Mexican President Andres Manuel Lopez Obrador on Monday slammed opposition lawmakers for voting down his planned constitutional overhaul of the electricity market, labeling it an act of "treason."
Lopez Obrador has spent months championing the bill that would have tightened state control of Mexico's power market, but opposition lawmakers united on Sunday night to defeat the legislation that needed a two-thirds majority to pass.
"I believe that yesterday was an act of treason against Mexico committed by a group of legislators who, instead of defending the interests of the people ... became outright defenders of foreign companies," Lopez Obrador said.
Lopez Obrador's National Regeneration Movement (MORENA) and its allies fell nearly 60 votes short of the two-thirds total required in the lower house of Congress.

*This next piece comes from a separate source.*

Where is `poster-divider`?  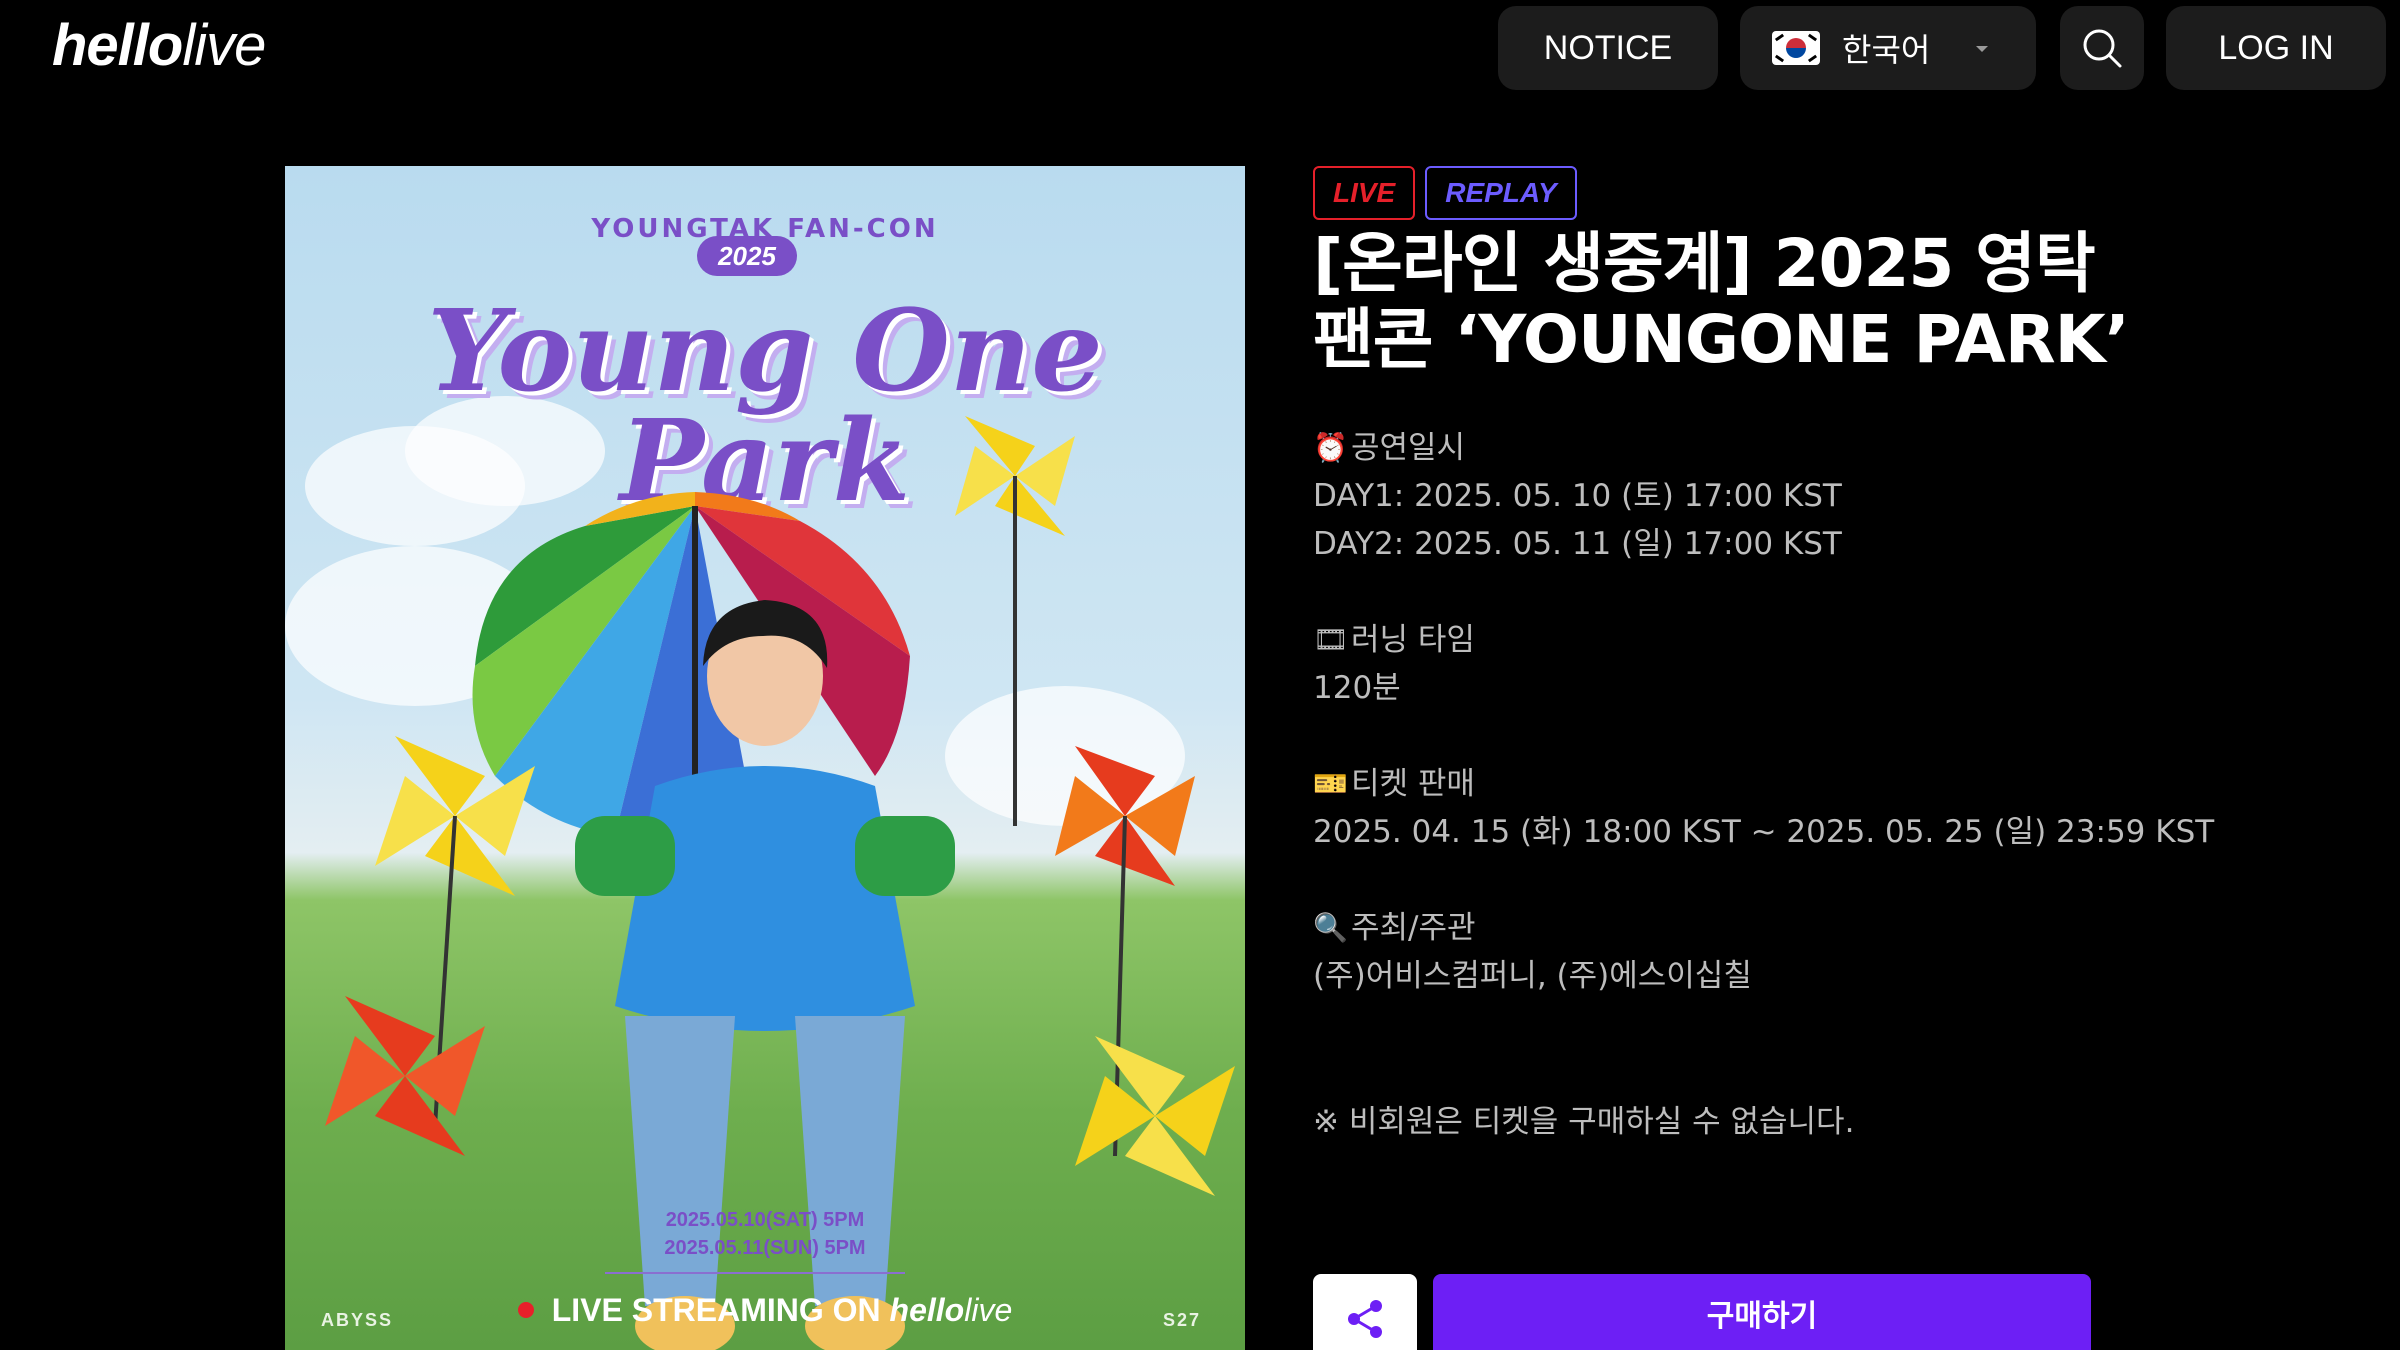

Speaking at a regular news conference, the president struck a defiant tone, vowing "this is just the beginning," and urging lawmakers to get behind a separate bill he wants debated on Monday that will nationalize Mexico's lithium reserves.
Under the lithium bill, Mexico would reserve the sole right to exploit the metal via a state-run company, and would not grant any concessions, the president said. Mexico does not currently have any commercial production of lithium.
Lopez Obrador's proposed market changes would have done away with a requirement that state-run utility Comision Federal de Electricidad (CFE) sell the cheapest electricity first.
Under the bill, the CFE would also have been set to generate a minimum of 54% of the country's total electricity.
Earlier in April, Mexico's Supreme Court upheld key parts of a separate power bill from 2021 which the president argues will buttress his statist vision. However, a senator has challenged that decision, arguing that the court misread how justices voted.
The court is due to debate other challenges to the 2021 bill on Monday.
Lopez Obrador said he was not planning to put forward further energy initiatives during the rest of his presidency.
However, he said he hoped whoever emerged as candidate from his political movement to succeed him in 2024 would again take up enacting a constitutional overhaul of the power market.